Let us explain: The film documents the work of students in Arizona who were challenged by their teacher to build and deploy an underwater robot as a way to learn about marine science. It's just the sort of thing that sparks the interest of the Bezos Family Foundation, which is funded and run by Jeff Bezos's parents, Mike and Jackie Bezos, as we've explained here.
The bigger message in this particular investment: The foundation is very interested in student-driven learning and innovative departures from the traditional school experience across their range of education investments. Their grantmaking strategy demonstrates an interest in students becoming activists in their education and learning by doing.
Why are we paying attention here, aside from the Bezos name? Because the foundation, which focuses exclusively on education, has been ramping up its giving, from $3.4 million in 2010 to $15 million in 2012. When the 2013 tax returns come out, our bet is that the dollar figure will be bigger still.
What's more, this funder has broad ambitions and a track record of spreading its money widely and generously, including quite a few six-figure grants to national organizations. Of course, there's potentially big wealth waiting in the wings here, although exactly how much isn't known, since this isn't Jeff Bezos's operation.

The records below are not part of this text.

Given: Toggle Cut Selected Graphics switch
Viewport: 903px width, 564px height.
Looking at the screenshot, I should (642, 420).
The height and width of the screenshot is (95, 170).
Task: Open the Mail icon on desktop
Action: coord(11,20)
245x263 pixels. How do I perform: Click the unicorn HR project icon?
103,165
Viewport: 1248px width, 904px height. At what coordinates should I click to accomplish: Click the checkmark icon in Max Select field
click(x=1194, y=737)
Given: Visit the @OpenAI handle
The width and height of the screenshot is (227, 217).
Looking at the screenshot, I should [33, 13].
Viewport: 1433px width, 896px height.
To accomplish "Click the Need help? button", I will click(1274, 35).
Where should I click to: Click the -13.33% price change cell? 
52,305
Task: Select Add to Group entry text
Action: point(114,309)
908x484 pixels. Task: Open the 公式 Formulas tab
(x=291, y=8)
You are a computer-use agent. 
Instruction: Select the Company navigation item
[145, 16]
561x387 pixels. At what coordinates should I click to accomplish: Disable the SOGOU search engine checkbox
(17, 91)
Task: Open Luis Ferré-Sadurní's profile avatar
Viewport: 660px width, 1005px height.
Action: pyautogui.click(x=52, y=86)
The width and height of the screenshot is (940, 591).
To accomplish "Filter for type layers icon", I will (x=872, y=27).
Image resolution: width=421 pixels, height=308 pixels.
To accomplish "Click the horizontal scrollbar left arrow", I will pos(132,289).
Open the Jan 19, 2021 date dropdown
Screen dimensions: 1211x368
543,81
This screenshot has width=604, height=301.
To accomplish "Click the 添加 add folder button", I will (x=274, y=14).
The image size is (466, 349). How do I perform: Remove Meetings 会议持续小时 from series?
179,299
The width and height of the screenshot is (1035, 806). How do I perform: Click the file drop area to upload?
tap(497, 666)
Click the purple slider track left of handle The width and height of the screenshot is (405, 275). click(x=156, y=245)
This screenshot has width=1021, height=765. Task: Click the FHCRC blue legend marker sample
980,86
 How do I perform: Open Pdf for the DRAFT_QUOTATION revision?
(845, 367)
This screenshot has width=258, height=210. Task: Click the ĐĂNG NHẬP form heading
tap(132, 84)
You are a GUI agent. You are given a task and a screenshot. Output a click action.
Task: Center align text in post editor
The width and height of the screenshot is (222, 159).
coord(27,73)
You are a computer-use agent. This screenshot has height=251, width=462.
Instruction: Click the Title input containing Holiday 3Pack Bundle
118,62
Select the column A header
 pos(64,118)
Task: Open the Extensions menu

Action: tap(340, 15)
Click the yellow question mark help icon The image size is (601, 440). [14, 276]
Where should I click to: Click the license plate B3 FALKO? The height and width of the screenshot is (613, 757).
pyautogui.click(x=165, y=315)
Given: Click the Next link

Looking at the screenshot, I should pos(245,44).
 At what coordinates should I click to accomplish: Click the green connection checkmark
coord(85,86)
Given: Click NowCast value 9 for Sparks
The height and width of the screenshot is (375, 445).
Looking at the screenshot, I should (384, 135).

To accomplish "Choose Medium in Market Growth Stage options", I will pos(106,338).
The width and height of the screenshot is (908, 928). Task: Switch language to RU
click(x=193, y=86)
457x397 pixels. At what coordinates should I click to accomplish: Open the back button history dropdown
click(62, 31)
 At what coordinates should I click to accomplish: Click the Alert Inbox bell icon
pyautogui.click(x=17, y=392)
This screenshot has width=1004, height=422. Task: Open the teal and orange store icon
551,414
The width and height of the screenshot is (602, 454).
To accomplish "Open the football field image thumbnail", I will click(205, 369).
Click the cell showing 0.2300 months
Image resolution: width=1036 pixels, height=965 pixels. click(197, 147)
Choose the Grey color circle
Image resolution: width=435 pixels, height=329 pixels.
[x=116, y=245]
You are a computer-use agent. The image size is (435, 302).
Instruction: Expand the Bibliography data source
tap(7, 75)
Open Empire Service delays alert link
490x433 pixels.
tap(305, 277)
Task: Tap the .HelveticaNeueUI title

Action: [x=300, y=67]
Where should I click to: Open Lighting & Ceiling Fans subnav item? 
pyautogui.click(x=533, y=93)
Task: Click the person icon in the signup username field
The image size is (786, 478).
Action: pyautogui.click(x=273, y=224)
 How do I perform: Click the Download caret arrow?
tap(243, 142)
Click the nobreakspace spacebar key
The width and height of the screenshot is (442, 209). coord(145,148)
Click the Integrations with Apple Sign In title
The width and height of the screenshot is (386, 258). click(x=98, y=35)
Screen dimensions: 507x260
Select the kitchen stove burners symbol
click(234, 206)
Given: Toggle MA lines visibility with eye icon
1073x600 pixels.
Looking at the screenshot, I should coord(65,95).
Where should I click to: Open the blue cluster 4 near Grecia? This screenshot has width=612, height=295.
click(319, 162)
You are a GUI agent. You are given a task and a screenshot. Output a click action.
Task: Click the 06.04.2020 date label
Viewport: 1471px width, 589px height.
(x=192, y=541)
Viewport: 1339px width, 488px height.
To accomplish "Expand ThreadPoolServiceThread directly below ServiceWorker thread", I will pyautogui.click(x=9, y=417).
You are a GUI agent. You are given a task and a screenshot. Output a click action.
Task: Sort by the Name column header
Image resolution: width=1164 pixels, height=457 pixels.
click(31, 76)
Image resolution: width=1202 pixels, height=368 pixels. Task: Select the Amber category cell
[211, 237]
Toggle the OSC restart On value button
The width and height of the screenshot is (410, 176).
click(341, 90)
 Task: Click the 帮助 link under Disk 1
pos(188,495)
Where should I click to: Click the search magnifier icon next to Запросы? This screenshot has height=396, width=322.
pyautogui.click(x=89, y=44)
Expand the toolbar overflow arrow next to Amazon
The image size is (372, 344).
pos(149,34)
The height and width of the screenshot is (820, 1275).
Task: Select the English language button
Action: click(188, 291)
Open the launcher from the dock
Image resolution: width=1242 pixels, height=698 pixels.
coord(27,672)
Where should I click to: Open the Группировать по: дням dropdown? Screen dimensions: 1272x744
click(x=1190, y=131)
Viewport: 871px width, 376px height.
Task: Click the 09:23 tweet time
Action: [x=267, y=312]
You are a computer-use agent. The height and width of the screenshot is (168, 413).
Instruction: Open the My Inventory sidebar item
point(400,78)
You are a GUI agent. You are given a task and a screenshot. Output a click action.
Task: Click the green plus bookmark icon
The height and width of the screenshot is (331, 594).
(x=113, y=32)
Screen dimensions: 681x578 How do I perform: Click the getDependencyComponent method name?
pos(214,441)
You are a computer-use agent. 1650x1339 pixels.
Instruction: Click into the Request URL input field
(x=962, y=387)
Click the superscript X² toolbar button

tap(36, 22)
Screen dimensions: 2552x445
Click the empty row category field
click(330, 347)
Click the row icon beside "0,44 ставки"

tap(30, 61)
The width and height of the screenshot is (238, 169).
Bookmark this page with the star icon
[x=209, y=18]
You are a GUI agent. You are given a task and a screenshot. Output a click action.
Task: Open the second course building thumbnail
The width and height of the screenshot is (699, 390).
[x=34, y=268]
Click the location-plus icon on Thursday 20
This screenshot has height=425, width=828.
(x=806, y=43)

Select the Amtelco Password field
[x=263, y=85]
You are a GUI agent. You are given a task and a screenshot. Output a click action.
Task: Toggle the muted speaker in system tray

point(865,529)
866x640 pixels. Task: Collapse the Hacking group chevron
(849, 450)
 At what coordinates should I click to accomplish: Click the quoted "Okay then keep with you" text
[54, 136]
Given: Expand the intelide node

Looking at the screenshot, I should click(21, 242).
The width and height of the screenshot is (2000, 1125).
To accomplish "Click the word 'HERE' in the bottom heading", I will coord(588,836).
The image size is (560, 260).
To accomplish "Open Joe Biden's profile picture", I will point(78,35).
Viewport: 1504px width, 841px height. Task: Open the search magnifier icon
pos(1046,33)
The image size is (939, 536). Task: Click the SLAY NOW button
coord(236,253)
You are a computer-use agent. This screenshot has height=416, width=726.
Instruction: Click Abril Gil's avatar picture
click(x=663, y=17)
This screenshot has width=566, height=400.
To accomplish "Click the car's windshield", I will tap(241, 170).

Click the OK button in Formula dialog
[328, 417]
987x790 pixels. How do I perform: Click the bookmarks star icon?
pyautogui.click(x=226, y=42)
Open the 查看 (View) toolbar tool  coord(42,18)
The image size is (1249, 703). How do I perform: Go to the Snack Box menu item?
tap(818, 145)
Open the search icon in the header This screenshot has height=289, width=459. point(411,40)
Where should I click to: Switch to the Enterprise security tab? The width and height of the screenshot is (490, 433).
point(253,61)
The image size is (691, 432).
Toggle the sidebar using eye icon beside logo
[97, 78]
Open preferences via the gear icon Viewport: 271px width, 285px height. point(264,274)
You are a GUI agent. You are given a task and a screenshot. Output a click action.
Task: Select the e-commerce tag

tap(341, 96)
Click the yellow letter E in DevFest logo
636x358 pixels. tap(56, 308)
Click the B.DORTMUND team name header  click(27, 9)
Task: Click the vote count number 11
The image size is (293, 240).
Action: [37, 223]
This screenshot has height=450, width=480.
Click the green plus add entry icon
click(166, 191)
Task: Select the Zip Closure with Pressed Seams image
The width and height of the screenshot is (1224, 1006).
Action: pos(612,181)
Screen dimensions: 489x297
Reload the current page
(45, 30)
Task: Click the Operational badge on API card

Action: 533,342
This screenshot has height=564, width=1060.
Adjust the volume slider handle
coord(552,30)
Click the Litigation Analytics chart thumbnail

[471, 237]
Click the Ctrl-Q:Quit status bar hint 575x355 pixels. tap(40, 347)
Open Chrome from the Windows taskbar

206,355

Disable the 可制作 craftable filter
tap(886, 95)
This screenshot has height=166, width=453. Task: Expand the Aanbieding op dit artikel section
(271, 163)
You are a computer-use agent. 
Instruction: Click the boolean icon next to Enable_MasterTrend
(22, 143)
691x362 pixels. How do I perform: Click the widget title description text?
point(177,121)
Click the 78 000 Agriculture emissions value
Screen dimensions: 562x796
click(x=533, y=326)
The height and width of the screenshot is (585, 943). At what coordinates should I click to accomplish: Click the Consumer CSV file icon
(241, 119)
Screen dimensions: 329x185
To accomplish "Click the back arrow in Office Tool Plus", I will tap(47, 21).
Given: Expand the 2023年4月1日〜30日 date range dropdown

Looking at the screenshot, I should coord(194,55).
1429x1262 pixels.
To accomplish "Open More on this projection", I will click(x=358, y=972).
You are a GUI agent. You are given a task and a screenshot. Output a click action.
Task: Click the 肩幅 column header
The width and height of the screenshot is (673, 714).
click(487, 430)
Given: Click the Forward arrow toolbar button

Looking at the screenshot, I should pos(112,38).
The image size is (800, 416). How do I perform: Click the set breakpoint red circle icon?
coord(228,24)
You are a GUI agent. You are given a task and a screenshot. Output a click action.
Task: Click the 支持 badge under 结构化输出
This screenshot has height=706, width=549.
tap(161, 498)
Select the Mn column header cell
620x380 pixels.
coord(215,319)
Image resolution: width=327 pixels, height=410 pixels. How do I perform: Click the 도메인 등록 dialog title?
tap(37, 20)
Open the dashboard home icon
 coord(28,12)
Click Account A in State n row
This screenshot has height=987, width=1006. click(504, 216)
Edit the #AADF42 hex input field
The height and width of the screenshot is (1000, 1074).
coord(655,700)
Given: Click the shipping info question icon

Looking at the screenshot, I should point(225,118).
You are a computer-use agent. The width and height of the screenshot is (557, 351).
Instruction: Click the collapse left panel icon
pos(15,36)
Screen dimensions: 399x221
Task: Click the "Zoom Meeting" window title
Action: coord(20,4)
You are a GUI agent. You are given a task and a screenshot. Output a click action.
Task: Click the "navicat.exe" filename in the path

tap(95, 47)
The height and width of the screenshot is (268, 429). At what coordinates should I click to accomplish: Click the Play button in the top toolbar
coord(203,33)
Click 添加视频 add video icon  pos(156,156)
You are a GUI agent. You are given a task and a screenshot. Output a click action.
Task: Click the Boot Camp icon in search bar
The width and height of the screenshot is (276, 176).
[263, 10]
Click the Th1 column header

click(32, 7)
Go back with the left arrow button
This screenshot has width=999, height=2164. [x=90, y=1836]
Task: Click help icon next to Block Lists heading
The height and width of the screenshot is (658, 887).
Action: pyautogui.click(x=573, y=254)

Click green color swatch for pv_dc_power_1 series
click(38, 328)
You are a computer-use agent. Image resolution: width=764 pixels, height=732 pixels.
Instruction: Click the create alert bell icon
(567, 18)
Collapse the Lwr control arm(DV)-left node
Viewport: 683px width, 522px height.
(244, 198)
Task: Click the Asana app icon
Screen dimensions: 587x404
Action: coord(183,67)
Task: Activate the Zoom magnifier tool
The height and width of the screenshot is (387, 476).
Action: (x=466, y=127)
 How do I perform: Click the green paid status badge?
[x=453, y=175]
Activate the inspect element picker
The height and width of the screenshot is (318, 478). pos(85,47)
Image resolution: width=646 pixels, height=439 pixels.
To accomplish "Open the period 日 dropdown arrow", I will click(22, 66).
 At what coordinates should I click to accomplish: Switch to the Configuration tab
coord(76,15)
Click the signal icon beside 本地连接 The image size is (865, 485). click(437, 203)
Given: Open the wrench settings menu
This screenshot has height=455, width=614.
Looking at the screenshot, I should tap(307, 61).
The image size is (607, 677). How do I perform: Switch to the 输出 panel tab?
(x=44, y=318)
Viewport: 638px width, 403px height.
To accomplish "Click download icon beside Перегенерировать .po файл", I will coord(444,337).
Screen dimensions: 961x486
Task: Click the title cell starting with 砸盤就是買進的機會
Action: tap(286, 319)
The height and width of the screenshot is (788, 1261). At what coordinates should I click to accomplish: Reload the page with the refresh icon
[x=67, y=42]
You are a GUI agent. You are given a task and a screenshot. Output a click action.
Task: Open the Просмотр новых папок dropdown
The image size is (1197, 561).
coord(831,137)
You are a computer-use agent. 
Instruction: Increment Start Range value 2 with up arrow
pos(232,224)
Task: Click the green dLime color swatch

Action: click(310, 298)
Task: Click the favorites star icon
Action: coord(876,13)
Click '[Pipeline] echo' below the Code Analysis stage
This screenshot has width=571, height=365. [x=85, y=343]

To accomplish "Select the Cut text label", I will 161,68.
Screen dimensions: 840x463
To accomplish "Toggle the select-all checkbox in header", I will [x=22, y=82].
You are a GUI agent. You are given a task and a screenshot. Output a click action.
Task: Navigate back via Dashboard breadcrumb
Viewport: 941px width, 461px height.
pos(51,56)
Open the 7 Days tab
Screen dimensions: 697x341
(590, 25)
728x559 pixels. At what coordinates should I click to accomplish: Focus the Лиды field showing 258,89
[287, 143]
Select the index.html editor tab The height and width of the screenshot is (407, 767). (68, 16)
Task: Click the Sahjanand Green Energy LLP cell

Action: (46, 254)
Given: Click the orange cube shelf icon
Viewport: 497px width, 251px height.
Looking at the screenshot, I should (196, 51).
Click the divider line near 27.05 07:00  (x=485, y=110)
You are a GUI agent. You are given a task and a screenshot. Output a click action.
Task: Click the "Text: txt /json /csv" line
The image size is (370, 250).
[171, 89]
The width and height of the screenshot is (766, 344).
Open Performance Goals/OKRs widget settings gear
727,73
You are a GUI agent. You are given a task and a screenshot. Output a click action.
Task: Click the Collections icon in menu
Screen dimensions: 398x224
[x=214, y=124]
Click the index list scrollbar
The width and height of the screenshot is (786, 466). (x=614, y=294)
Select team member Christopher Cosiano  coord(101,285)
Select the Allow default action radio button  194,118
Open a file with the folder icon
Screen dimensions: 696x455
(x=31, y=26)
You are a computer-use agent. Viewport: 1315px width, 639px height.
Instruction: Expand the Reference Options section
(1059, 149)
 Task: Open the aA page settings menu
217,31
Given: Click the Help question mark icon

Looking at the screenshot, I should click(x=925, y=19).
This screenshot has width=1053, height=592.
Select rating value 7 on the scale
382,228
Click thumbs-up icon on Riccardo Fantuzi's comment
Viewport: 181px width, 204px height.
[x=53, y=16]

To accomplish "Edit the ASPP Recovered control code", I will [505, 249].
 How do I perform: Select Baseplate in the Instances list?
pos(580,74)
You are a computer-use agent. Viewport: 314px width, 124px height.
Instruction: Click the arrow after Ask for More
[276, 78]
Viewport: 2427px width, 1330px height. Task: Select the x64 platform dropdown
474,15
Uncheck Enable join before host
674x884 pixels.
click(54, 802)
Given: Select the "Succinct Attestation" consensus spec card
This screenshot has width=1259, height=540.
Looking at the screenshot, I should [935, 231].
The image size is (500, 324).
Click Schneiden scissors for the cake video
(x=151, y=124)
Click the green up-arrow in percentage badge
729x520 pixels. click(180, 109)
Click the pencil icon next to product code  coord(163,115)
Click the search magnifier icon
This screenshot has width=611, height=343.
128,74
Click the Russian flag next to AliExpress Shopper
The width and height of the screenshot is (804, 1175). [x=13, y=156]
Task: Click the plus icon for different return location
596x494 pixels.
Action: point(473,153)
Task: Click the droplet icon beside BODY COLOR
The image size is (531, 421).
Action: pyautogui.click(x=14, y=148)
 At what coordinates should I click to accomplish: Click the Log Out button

As the foundation has ramped up, its investments have fallen into three main categories: Early Learning, Excellence in K-12 Education, and Youth Leadership and Engagement.
The Early Learning work pushes the use of the latest neuroscience research to improve early learning environments. This work is being done through the foundation’s investments in programs such as Early Childhood Nation and Vroom, which are pushing the integration of recent advancements in brain science into the curriculum and pedagogy of pre-school programs. The foundation has also made some big research grants to help advance the science itself.
On K-12, the foundation has invested in a number of the usual suspects pushing school reform, charter schools, and teacher training. In 2012, it gave large grants to KIPP, Teach for America, the New Schools Venture Fund (a tech-backed ed reform group we've written about here), Stand for Children, New Profit, a pass-through funder, and other groups.
The youth engagement and leadership work is a longstanding passion of Mike and Jackie Bezos, and the Bezos Scholars Program, which aims to empower high school juniors and their teachers, is a signature effort now its tenth year. The program promotes student-led projects to expand learning outside of the classroom and the related Aspen Challenge Project trains student leaders and provides them with resources to solve local issues in their communities. The Students Rebuild project has supported students in the U.S. working with a charity to bring clean water to communities in Tanzania.
The Bezos Family Foundation is making it clear that they believe in the power of students to take the lead and learn by getting their hands dirty, sometimes quite literally.
The motto of the foundation seems to be “putting education into action,” which it is doing through its recent investments across a broad range of investments mentioned above. While you might look at the big money to KIPP and TFA and typecast this funder, that would be a mistake.
The foundation looks to distinguish itself as one that invests in innovative education practices that prioritize student-led fieldwork connected to classroom learning.